Hanya saja ketika proses penambangan secara manual ini berlangsung beberapa hari, munculah sejumlah penambang baru. Dengan menggunakan alat berat dan operasionalnya sembunyi sembunyi. Malah konon juga beroperasi malam hari.
Model penambangan inilah yang diduga illegal dan menggangu lingkungan. Kemudian munculah laporan ke berbagai pihak yang di belakangnya ternyata ada gendruwonya.

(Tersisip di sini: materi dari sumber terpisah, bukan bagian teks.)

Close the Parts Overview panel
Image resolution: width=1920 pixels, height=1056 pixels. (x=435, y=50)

Maka lahirnya berita acara yang ditanda-tangani bersama di Kantor Sapol PP Kudus.
Tanpa irigasi teknis.
Berdasarkan pelacakan langsung di lapangan, maupun data tertulis yang dikumpulkan Dupanews.id, Desa Klumpit yang memiliki lahan seluas sekitar 337 hektar (pembulatan) tidak memiliki irigasi teknis. Padahal dari luas tersebut 233 hektar diantaranya adalah lahan pertanian.
Dengan rincian 195 hektar diantaranya hanya mengandalkan irigasi setengah teknis dan selebihnya adalah lahan kering. Kondisi lahan seperti itulah yang menjadikan sektor pertanian desa Klumpit tidak mampu dioptimalkan. Nyaris setiap tahun sebagian besar lahan hanya ditanami tebu dan polowijo.

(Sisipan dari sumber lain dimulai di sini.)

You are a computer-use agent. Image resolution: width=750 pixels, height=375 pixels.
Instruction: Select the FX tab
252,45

Maka banyak pemilik tanah yang beralih menjual tanahnya untuk dijadikan bahan baku bata. Sebagian lagi menyewakan lahannya untuk tempat mencetak, menjemur dan membakar bata. Cara ini dianggap lebih menguntungkan. Dan kenyataan bahan baku – berupa tanah liat dari Desa Klumpit ini dianggap berkualitas. Maka mulailah banyak bermunculan pengrajin bata.

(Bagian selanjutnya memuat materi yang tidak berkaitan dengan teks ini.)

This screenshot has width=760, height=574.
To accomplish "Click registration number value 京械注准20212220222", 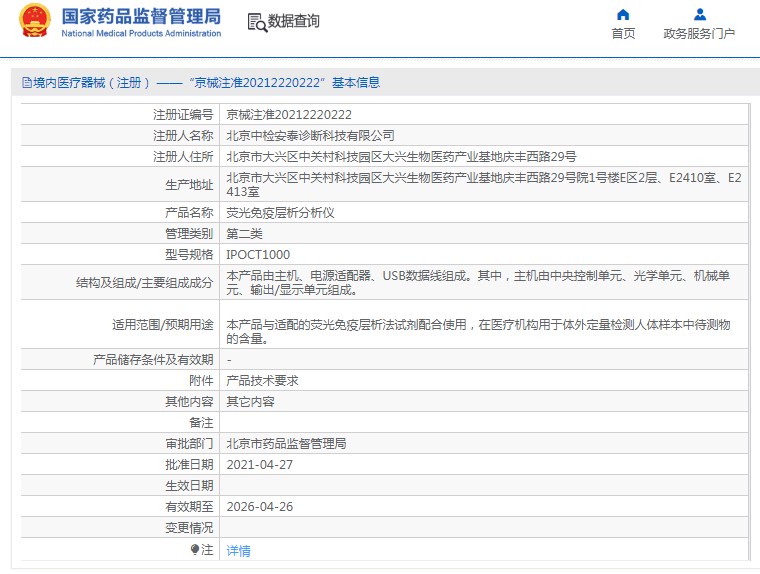I will 288,114.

Itu sudah berlangsung sejak puluhan tahun lalu dan saat ini data acak yang didapat Dupanews.id mencapai ratusan. Disadari atau tidak ini berkembang menjadi sebuah usaha yang mampu membuka lapangan kerja baru.
Sebagai gambaran setiap usaha pembuatan bata ini minimal dibutuhkan dua tenaga kerja. Lalu membutuhkan bahan baku berupa tanah liat, bahan bakar brambut dan kayu. Kemudian masih harus ditunjang pemasaran yang konon kebutuhan bata semakin tahun semakin meningkat. Lalu dari kegiatan itulah munculah perputaran uang yang ternyata cukup besar- ratusan juta rupiah
Untuk seorang pengrajin dengan standar produksi 10.000 bata, harus memiliki modal untuk membeli sekitar 5 truk tanah liat. Harganya bervariasi antaranya Rp 250.000 – Rp 270.000 per truk. Lalu lahan untuk membuat, menjemur hingga pembakaran dengan sewa paling murah Rp 1-2 juta/ musim. Ditambah dengan pembelian bahan bakar lebih dari Rp 2- 3 juta. Masih harus mengeluarkan biaya untuk tenaga pembakaran. “Sedang untuk tenaga untuk memproses hingga mencetak bata umumnya kamis suami isteri atau dibantu anak yang menangani. Jika dikerjakan orang lain (mburuhke), sudah pasti kami tidak kebagian keuntungan” tutur sejumlah pengrajin bata yang ditemui terpisah.
Haruskah dimatikan ?
Dengan kondisi seperti itulah apakah pihak pemerintah desa hingga pemerintah kabupaten-termasuk dinas instansi- jujur saja apakah sudah punya konsep matang. Misalnya pihak Dinas Pertanian dan Pangan, merombak lahan penambangan itu menjadi lahan pertanian produktif. Dengn cara membangun banyak sumur air dalam, sehingga menjadi sumber irigasi. Ini butuh biaya besar dan tidak serta merta dilakukan dalam waktu dekat.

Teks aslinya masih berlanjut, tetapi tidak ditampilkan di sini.